从1964年下半年到20世纪70年代末,是我国大规模的三线建设时期。重庆是三线建设范围内最大的中心城市,由此给重庆的工业建设和城市发展都带来了重要的发展机遇。历时10多年的三线建设,重庆建立起了门类较为齐全的以常规兵器制造为主,电子、造船、航天、核工业等相结合的国防工业生产体系,改善了重庆的工业经济结构和布局,促进了工业集聚效应的发挥。三线建设开展后,原有一些城镇随着三线企业的建设而相应得到发展,三线建设时期建成通车的川黔铁路和襄渝铁路也带动了沿线经济和小城镇的发展,使重庆形成沿铁路、公路和水路组成的多个城镇群,它们汇集在中心城区周围,使重庆初步形成了现代城镇体系,对经济的发展起着重要的促进作用。1966年三线建设伊始,中共重庆市委在第二次代表大会上提出,要“把重庆建设成为一个强大的工业基地”,必须实行“工农业并举,互相促进”的方针。针对三线建设许多项目将建在农村的情况,提出要“有计划地推行以厂带社、厂社结合”和“以工带农”的设想。但事实上,三线建设属于“条条管理”,三线建设企业总体上与地方经济无太大联系,对地方经济的带动作用不大。加之山区工厂大多自成体系,难以融入当地的社会生活,在促进城乡互动、带动农村发展等方面作用十分有限。同时,由于这些企业的职工与周围居民之间存在经济基础和社会文化背景方面的巨大差别,他们不愿与当地居民交往,形成两个几乎互相隔绝的社会体系。
计划经济体制对城市经济和城市发展的制约表现出更深层次的特征,“文化大革命”对社会生产和生活秩序造成极大破坏,工业规模的扩大并未带来工业生产水平和城市化的同步增长。反之,城市建设的物质基础十分薄弱,城市化处于停滞状态,城市住宅、道路、学校等公用设施建设欠账问题十分严重。在城市布局上,由于地理因素造成的城市片区分割现象日益突出。这一时期,由于“重工业优先发展”战略进一步强化,投资比例严重失调,城乡分割现象日益突出,1978年城市居民人均可支配收入320元,农村居民人均纯收入126元,城乡收入比2.5∶1。

• _任务要求_:
根据上面的阅读材料回答：
1. 三线建设时期建成通车、带动了沿线经济和小城镇发展的是哪两条铁路？
2. 1966年中共重庆市委在第二次代表大会上提出要把重庆建设成为什么？
3. 1978年的城乡收入比是多少？

• _采集数据_:

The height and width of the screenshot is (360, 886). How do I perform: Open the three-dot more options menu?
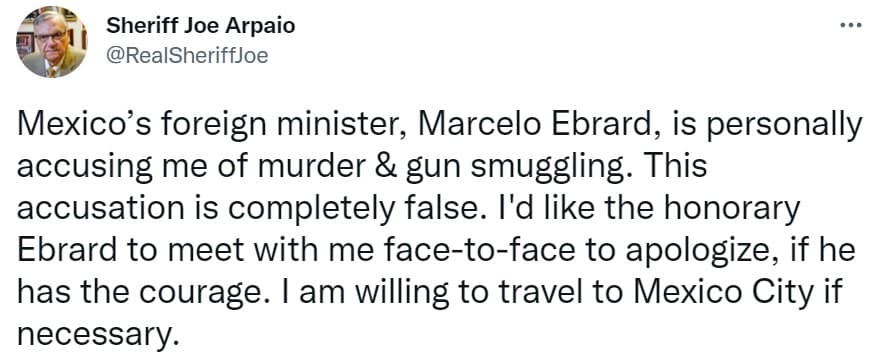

• _任务答案_:
1. 川黔铁路和襄渝铁路。
2. 一个强大的工业基地。
3. 2.5∶1。